> [Entries provided]:
=-=-=
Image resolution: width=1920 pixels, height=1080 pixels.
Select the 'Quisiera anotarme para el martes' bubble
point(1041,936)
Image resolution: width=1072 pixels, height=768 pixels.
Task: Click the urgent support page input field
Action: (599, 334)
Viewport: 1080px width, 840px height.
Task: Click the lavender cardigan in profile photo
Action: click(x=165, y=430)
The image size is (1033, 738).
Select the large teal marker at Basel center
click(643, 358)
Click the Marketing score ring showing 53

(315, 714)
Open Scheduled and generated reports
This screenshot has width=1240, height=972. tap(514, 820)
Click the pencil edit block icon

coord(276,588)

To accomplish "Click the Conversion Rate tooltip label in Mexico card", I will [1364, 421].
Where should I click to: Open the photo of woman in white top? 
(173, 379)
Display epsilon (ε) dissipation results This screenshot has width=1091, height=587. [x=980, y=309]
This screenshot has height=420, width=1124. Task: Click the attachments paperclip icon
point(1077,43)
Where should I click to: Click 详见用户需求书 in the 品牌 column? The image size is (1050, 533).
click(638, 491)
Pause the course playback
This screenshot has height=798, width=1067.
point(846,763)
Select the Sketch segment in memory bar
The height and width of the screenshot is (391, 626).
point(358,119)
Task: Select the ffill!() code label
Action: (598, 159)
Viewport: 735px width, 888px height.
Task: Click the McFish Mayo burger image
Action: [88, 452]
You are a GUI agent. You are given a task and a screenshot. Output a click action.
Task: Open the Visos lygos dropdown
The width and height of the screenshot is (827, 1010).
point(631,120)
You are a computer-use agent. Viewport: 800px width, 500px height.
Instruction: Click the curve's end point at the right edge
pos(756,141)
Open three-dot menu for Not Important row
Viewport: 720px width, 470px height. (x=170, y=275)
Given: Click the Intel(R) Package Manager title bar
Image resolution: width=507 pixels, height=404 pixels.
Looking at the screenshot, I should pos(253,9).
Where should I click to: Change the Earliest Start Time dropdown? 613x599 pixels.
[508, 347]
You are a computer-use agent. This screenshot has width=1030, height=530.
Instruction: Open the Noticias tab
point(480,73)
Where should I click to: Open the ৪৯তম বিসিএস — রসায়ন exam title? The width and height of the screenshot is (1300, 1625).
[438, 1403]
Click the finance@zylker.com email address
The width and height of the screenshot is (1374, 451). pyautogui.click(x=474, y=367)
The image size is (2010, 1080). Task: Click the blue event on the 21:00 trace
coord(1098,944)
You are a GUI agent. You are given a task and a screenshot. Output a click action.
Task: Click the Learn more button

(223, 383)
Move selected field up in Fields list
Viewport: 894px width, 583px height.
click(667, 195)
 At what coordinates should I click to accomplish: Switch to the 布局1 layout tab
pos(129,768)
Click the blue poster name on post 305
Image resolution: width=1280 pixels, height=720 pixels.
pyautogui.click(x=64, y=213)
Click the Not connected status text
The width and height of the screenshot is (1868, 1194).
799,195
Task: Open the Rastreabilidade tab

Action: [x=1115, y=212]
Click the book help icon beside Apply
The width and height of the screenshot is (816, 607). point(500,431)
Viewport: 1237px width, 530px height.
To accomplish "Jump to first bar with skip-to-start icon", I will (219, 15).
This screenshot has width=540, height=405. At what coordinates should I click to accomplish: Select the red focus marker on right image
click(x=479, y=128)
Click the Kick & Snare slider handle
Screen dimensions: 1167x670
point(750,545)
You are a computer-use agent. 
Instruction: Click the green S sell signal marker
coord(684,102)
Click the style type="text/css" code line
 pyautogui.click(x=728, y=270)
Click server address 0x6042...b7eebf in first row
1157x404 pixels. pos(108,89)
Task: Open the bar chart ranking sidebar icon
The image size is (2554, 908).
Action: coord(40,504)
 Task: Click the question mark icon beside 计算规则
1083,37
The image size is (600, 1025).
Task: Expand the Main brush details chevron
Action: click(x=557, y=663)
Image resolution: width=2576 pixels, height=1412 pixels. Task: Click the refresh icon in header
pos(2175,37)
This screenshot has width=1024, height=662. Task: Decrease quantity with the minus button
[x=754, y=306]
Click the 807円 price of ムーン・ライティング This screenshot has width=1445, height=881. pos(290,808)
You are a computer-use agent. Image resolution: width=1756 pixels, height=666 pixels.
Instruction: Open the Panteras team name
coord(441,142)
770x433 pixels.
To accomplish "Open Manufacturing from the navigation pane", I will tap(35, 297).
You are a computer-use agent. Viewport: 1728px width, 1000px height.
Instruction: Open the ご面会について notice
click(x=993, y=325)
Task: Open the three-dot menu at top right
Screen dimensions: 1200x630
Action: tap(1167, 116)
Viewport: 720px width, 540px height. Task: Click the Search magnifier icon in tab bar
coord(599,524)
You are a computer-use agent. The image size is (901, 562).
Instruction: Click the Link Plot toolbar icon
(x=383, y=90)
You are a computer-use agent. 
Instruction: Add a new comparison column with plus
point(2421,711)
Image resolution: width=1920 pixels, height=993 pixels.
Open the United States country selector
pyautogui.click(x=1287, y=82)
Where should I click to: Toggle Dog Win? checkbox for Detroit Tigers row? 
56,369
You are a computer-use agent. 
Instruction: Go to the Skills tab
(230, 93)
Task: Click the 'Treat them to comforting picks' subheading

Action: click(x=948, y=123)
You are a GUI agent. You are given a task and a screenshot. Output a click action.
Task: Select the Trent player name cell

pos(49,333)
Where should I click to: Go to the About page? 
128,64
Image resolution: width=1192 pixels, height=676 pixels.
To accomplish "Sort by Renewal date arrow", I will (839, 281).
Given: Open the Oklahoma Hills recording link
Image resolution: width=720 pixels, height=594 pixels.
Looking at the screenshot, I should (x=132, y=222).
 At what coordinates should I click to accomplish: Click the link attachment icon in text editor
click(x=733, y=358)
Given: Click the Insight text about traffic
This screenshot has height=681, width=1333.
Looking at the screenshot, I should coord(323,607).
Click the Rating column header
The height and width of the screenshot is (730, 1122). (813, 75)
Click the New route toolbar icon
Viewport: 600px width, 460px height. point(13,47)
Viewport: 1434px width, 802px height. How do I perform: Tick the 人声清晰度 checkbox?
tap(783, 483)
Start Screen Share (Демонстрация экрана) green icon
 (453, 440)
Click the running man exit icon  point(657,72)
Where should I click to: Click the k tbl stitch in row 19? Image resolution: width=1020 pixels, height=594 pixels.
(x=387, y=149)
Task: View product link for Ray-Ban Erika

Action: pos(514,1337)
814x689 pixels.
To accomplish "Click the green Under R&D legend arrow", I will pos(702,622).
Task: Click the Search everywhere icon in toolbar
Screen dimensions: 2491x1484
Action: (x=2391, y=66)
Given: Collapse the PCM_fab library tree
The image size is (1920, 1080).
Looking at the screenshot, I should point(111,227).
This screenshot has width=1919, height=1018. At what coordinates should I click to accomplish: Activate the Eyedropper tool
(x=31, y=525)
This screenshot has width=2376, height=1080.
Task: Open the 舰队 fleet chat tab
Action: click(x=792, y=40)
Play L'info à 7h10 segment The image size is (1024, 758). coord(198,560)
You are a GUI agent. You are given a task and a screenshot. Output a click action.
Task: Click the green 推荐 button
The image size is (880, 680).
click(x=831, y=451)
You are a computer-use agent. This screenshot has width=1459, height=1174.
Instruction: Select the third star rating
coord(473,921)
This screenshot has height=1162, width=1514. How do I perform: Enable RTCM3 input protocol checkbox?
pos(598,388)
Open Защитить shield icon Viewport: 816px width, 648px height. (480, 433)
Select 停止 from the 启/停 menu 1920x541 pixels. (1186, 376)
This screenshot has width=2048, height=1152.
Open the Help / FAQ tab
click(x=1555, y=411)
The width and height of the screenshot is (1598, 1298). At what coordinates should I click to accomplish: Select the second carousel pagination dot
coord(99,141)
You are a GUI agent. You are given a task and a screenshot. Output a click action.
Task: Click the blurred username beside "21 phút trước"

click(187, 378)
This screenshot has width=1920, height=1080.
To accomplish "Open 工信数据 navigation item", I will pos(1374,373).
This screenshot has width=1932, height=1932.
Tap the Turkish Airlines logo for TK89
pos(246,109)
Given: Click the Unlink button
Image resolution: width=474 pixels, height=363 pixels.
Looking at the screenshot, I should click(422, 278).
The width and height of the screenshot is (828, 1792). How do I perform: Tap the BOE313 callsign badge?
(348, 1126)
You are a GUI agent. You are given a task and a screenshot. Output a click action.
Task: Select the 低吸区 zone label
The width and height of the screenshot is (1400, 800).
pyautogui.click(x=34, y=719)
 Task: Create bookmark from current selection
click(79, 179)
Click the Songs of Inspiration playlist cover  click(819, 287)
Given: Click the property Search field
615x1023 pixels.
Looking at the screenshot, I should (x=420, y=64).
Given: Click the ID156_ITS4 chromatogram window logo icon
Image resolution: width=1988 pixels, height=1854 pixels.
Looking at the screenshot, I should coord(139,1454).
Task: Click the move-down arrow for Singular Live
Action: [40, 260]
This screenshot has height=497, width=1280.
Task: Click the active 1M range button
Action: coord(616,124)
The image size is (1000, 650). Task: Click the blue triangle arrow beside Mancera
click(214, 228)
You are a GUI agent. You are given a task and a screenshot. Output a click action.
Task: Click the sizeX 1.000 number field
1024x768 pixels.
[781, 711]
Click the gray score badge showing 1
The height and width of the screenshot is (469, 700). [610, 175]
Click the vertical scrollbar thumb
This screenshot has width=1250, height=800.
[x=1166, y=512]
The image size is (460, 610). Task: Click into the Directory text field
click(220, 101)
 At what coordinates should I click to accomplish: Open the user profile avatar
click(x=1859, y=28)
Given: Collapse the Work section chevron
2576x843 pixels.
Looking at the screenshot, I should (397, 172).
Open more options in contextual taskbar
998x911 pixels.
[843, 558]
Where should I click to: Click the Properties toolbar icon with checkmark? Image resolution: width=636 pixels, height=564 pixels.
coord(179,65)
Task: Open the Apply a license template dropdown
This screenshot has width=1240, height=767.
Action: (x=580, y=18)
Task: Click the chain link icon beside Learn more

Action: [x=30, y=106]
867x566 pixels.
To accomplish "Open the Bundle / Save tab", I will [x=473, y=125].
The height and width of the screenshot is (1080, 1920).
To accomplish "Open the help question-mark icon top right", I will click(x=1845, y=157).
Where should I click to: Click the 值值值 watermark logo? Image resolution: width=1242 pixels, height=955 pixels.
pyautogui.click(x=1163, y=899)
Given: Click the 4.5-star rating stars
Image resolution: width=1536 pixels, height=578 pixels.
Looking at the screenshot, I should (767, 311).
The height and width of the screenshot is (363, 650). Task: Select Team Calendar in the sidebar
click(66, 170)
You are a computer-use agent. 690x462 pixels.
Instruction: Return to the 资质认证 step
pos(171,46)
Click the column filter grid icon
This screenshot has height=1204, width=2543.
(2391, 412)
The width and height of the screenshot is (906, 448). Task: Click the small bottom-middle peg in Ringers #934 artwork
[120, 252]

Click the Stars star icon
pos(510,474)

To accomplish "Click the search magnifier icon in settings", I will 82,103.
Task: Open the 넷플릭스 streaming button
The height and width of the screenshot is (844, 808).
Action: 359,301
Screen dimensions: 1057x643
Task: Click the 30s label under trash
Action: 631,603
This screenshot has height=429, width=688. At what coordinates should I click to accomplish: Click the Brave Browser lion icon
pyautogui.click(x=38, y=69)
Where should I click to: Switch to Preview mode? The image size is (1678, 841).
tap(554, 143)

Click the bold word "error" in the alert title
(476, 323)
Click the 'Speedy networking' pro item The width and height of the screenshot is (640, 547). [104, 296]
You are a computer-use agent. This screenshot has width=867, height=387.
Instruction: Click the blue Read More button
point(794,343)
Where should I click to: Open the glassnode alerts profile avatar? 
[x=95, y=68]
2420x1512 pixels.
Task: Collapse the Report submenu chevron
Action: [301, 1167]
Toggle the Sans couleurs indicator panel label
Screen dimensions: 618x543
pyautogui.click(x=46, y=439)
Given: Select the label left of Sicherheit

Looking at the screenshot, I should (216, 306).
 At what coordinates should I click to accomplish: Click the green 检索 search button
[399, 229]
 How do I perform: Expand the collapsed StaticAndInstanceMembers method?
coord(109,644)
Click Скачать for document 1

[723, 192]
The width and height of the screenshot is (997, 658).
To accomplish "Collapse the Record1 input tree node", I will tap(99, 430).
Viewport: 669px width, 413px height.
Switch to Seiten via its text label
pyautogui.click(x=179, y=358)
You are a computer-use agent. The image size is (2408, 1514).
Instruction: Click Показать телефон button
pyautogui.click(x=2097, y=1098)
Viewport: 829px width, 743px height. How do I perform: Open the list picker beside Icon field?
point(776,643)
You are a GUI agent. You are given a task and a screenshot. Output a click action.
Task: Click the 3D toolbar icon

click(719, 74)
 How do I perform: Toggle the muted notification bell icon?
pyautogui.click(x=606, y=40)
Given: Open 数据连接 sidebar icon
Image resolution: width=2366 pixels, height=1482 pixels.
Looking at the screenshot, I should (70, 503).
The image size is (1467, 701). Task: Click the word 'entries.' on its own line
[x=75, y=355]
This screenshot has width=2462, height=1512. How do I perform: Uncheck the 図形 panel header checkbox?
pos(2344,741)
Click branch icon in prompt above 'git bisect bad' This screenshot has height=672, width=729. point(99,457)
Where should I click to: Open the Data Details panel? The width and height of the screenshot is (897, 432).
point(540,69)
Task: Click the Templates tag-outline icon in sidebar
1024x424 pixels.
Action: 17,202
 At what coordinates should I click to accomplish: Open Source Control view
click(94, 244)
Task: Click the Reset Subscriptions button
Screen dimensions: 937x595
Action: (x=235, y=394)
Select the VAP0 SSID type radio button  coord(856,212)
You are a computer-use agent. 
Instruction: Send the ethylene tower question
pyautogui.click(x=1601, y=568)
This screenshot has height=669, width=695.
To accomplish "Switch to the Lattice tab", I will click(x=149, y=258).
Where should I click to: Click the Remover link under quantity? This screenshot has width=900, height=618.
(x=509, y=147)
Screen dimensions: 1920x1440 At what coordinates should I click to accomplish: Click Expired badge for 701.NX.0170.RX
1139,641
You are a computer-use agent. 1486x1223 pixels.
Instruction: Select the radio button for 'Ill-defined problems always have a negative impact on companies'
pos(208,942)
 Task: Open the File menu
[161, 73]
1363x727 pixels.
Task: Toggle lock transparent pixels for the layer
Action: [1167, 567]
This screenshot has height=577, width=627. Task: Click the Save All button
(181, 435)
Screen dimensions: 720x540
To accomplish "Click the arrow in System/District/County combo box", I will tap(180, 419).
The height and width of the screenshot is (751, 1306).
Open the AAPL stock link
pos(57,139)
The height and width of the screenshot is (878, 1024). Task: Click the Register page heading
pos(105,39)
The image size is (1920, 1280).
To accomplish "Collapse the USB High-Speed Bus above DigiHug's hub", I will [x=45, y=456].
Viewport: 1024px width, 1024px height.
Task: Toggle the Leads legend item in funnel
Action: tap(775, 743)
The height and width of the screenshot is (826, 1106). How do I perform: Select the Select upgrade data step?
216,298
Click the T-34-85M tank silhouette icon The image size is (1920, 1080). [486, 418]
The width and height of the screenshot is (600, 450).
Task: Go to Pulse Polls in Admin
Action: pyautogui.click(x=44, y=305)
=-=-=
> [What is being asked]: Print the listing lines exactly as they stand, starting at the line that contains "The width and height of the screenshot is (997, 658)." and ending after the line that contains "will click(x=149, y=258).".

> [Exercise solution]:
The width and height of the screenshot is (997, 658).
To accomplish "Collapse the Record1 input tree node", I will tap(99, 430).
Viewport: 669px width, 413px height.
Switch to Seiten via its text label
pyautogui.click(x=179, y=358)
You are a computer-use agent. The image size is (2408, 1514).
Instruction: Click Показать телефон button
pyautogui.click(x=2097, y=1098)
Viewport: 829px width, 743px height. How do I perform: Open the list picker beside Icon field?
point(776,643)
You are a GUI agent. You are given a task and a screenshot. Output a click action.
Task: Click the 3D toolbar icon

click(719, 74)
 How do I perform: Toggle the muted notification bell icon?
pyautogui.click(x=606, y=40)
Given: Open 数据连接 sidebar icon
Image resolution: width=2366 pixels, height=1482 pixels.
Looking at the screenshot, I should (70, 503).
The image size is (1467, 701). Task: Click the word 'entries.' on its own line
[x=75, y=355]
This screenshot has width=2462, height=1512. How do I perform: Uncheck the 図形 panel header checkbox?
pos(2344,741)
Click branch icon in prompt above 'git bisect bad' This screenshot has height=672, width=729. point(99,457)
Where should I click to: Open the Data Details panel? The width and height of the screenshot is (897, 432).
point(540,69)
Task: Click the Templates tag-outline icon in sidebar
1024x424 pixels.
Action: 17,202
 At what coordinates should I click to accomplish: Open Source Control view
click(94, 244)
Task: Click the Reset Subscriptions button
Screen dimensions: 937x595
Action: (x=235, y=394)
Select the VAP0 SSID type radio button  coord(856,212)
You are a computer-use agent. 
Instruction: Send the ethylene tower question
pyautogui.click(x=1601, y=568)
This screenshot has height=669, width=695.
To accomplish "Switch to the Lattice tab", I will click(x=149, y=258).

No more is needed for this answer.